As the, so far, jobless recovery continues, the White House is reportedly hunkered down trying to figure out what to do next. Obama administration officials are taking note of programs that have worked and those that have not done as well.
Among the programs that apparently fall into the “success” column is the $8,000 tax credit for first time home buyers.
The tax credit for first timers was part of the $787 billion dollar stimulus program and is being credited with helping the real estate industry stage a modest comeback—at least among first time home buyers.
All indications are that the tax credits will be continued well into 2010 and maybe beyond. Some legislators have even suggested that the credit amount be increased to help sales in places such as coastal California, where home prices tend to be much higher than in many other parts of the nation.
While helping first time buyers is great, we are still struggling with what to do with current home owners who cannot afford their mortgages and face foreclosure…still a growing problem.

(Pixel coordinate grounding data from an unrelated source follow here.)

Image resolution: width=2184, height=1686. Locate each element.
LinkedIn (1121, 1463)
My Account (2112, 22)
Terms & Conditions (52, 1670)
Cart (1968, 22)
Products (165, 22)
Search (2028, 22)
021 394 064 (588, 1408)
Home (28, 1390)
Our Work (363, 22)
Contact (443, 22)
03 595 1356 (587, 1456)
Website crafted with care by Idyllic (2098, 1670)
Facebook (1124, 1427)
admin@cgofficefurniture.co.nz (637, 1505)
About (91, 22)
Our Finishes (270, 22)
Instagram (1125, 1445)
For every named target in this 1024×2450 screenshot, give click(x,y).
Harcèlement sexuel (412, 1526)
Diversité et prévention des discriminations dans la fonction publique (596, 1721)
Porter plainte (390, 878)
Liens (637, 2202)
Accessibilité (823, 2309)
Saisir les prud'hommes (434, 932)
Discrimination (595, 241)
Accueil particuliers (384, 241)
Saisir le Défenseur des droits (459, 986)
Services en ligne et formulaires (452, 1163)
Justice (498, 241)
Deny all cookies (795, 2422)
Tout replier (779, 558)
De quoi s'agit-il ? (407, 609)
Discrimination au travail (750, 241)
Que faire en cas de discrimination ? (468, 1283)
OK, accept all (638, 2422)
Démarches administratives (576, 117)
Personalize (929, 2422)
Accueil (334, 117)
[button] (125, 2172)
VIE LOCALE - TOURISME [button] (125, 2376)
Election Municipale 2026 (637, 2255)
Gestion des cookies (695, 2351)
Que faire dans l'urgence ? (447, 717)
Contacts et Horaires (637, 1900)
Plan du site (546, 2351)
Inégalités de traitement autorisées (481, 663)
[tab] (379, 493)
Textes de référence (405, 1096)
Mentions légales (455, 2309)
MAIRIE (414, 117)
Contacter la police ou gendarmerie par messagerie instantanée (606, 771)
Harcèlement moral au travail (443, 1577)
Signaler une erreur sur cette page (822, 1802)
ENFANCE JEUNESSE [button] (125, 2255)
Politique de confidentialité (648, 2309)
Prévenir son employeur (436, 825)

With the unemployment rate expected to only get higher in the months ahead, and with thousands upon thousands of mortgages on the verge of resetting soon at much higher rates, no real recovery in the real estate market is likely until the foreclosure problem is dealt with more effectively than it has been. And, so far, it hasn’t been dealt with effectively at all.
The president still is resisting going to bat for a change in bankruptcy law that would allow judges to adjust mortgages–something he strongly advocated as a candidate.
And, despite some self congratulating newspaper ads, most major banks have been loath to adjust homeowners’ mortgages by any method other than reducing interest while leaving principal alone. Not a good way to go about this, many economists argue.
Helping lots of first timers buy a home while allowing countless current homeowners to be booted from their properties makes little sense…politically or economically.